Perhaps most interestingly, it appears that the AAO will even exercise its indirect appellate jurisdiction over inadmissibility determinations in some cases where the applicant has failed to demonstrate prima facie eligibility for the relevant waiver, although the only examples that this author have been able to find of this involve the AAO’s indirect jurisdiction over USCIS adjustment denials rather than consular-processing of an immigrant visa.  In a 2006 decision, an applicant who had not provided any evidence that his wife was a Lawful Permanent Resident who could serve as a qualifying relative for either a §212(i) waiver or a §212(a)(9)(B)(v) waiver was found not to be inadmissible because he had made a timely retraction of any misrepresentation, and had accrued no unlawful presence due to last departing the United States in 1989.  In a 2009 decision, an applicant who had pled guilty to hiring undocumented workers, and who had been found inadmissible under INA §212(a)(6)(E)(i) for alien smuggling and appealed the denial of his application for a waiver of inadmissibility under INA §212(d)(11), was found not inadmissible by the AAO, which withdrew the district director’s contrary finding—even though the district director had found that the applicant did not meet the requirements of §212(d)(11), and seems very likely to have been right about that, since §212(d)(11) applies only to an applicant who “has encouraged, induced, assisted, abetted, or aided only an individual who at the time of the offense was the alien’s spouse, parent, son, or daughter (and no other individual) to enter the United States in violation of law.”  And in 2010, the AAO declared moot a waiver application under INA §212(g) by an individual infected with HIV who apparently had not established any relationship with a qualifying relative, on the ground that in January 2010 the Centers for Disease Control had removed HIV from the official list of communicable diseases of public health significance, and therefore HIV infection was no longer a ground of inadmissibility.  Some potentially difficult ethical and practical questions would need to be resolved before deliberately filing a waiver application on behalf of an applicant ineligible for such waiver in order to obtain AAO review of whether the applicant was inadmissible at all, but it is at least a possibility worthy of further analysis.

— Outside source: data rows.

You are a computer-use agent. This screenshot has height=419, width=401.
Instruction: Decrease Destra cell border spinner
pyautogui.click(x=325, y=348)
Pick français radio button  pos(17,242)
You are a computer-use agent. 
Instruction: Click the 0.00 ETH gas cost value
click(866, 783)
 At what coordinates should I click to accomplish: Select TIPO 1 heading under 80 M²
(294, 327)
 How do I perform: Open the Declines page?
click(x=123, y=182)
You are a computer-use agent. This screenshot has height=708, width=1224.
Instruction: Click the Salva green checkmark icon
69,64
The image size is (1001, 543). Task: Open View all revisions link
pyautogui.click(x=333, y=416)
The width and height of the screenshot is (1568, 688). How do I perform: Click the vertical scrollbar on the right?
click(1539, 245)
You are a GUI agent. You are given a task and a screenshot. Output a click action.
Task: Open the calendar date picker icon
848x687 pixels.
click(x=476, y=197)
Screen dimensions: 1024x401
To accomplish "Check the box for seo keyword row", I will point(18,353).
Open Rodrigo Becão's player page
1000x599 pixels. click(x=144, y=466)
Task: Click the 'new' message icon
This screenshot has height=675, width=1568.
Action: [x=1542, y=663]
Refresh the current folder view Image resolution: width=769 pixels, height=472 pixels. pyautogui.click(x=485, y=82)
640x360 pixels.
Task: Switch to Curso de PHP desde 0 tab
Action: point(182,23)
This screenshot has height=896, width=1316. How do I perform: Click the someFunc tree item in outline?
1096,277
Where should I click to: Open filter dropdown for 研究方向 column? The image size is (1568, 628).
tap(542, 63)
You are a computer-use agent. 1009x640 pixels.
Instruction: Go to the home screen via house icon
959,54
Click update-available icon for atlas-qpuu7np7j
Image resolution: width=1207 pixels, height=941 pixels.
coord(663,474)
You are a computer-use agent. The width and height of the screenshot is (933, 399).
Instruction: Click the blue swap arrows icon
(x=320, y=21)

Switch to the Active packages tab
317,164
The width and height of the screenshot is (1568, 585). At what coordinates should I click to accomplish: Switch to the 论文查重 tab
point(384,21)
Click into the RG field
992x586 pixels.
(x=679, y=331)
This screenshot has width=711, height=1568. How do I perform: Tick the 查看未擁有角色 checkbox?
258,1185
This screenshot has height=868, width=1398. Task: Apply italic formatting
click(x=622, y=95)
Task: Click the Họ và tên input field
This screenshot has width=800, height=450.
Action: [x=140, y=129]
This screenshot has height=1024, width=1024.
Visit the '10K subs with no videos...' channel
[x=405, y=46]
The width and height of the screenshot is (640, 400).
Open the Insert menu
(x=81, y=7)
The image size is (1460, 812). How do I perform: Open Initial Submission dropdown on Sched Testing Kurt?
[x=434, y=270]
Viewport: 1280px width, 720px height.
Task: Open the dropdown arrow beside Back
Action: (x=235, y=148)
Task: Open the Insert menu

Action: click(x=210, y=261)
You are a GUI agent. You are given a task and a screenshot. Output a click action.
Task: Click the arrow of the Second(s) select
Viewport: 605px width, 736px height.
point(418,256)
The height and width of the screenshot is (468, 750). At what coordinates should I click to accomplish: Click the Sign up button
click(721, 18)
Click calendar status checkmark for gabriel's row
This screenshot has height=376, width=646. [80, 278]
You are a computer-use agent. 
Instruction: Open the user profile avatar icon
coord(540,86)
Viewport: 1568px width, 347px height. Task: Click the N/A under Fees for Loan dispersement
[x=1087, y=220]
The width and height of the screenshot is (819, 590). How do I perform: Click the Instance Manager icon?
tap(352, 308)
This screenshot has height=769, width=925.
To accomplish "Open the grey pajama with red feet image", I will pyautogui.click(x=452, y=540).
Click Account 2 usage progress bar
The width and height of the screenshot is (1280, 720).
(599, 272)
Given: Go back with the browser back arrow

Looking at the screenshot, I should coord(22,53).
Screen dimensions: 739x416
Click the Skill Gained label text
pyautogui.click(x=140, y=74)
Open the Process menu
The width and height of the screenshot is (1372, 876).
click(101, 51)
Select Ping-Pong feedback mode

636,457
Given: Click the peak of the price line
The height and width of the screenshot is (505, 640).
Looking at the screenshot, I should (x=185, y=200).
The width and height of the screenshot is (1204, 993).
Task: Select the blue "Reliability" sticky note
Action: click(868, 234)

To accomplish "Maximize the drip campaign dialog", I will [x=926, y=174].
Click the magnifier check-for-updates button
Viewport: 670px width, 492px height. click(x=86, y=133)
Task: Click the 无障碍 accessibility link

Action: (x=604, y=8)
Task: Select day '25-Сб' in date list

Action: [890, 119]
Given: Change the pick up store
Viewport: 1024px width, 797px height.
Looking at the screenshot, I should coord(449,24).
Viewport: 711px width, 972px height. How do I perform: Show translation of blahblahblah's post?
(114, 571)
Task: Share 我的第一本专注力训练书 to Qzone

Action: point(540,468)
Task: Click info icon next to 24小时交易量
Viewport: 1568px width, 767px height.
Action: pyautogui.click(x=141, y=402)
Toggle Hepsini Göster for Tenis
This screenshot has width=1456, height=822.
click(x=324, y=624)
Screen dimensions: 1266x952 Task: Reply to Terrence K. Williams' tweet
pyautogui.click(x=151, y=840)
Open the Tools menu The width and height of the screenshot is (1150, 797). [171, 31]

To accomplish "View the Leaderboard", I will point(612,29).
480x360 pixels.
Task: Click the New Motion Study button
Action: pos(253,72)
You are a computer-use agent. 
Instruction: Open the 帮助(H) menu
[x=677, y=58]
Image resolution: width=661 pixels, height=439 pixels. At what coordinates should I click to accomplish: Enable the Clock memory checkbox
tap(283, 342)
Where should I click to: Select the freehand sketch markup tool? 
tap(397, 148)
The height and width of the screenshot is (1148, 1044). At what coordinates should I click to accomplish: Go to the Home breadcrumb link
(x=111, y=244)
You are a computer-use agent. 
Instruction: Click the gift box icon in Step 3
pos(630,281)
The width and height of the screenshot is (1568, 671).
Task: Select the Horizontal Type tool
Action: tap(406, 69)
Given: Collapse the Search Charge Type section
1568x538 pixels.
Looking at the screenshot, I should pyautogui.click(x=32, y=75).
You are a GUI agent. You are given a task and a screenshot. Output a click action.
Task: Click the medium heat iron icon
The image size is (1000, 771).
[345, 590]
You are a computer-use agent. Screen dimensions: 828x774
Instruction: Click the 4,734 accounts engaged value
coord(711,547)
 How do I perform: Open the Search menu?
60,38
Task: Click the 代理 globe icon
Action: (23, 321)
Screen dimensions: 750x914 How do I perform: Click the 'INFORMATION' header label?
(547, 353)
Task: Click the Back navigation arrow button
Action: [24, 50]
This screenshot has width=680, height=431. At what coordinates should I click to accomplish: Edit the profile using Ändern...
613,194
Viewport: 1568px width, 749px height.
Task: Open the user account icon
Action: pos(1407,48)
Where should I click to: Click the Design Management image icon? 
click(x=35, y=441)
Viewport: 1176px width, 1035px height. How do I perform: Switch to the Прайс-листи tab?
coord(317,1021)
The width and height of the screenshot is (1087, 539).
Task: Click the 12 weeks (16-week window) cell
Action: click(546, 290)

So when an application for adjustment of status, or even for a consular-processed immigrant visa, is denied, it is important to keep in mind that an appeal may be available even if it does not appear so at first glance, and that establishing the necessary hardship to a qualifying relative to support a waiver application is not necessarily the only way to win the case.  If a waiver of the ground upon which the denial was based is at least theoretically available, so as to support AAO jurisdiction over the denial of that waiver, then one can leverage the waiver to seek AAO review of whether a waiver was necessary in the first place.